Barrett and members of his family and his friends participated in a dedication ceremony on Thursday. He said he was grateful for the honor and “very humbled” by the experience.

“As I sat in the Pentagon last night, I was consumed with the thoughts of so many who have done so much more than I,” Barrett told the crowd during Thursday’s ceremony. “When people see this sign, I hope that people see the hundreds that have went before me and done far more than me. When people ask about this sign, I want you to say ‘it’s about tomorrow.’ What I mean by that is, for your tomorrow we will give our today.”

Family members said serving the military has been something Barrett aspired to do from an early age.

“Mike was always a Marine,” said Barrett’s uncle, Bill Smith, of Ransomville. “He was a very energetic kid.”

That energetic kid joined the armed forces in 1981 and completed Infantry Training School at Camp Lejeune, N.C. His ascent through the Marine Corps took him on a variety of assignments, some in far off lands and, on several occasions, into combat zones.

He was deployed during the Gulf War, had two combat deployments in support of Operation Iraqi Freedom in the Al Anbar Province, Iraq, and was also deployed to Operation Enduring Freedom in March 2010. During this deployment, he also became the NATO Regional Command (Southwest) Command Sergeant Major for Nimruz and Helmand Province, Afghanistan.

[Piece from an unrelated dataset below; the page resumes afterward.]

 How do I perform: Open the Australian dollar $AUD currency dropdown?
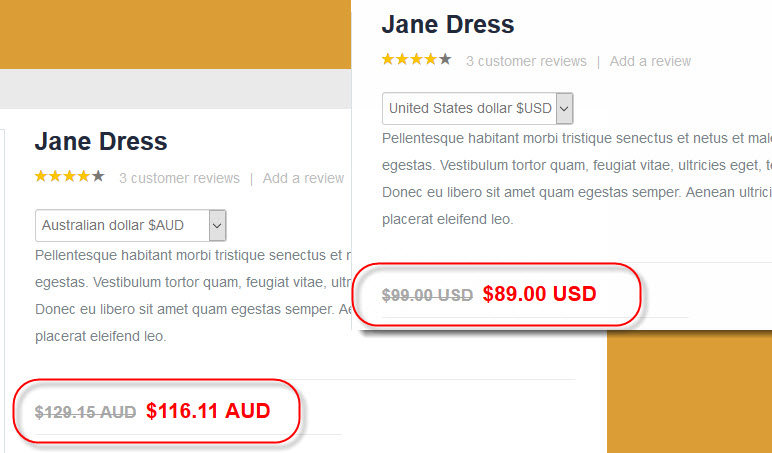[x=122, y=225]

Barrett’s decorated military career includes numerous major awards, including the Legion of Merit, Bronze Star Medal with combat “V” and gold star, Meritorious Service Medal with gold star, Navy Marine Corps Commendation Medal with combat “V” and three gold stars, Navy Marine Corps Achievement Medal with two gold stars, Combat Action Ribbon with gold star, and the Presidential Service Badge.

Barrett assumed his current post as the 17th Sergeant Major of the Marine Corps in 2011. He is in the process of serving a four-year term.

“Obviously, any sergeant major in the Marine Corps has had an outstanding career and accomplished great things,” Baker said.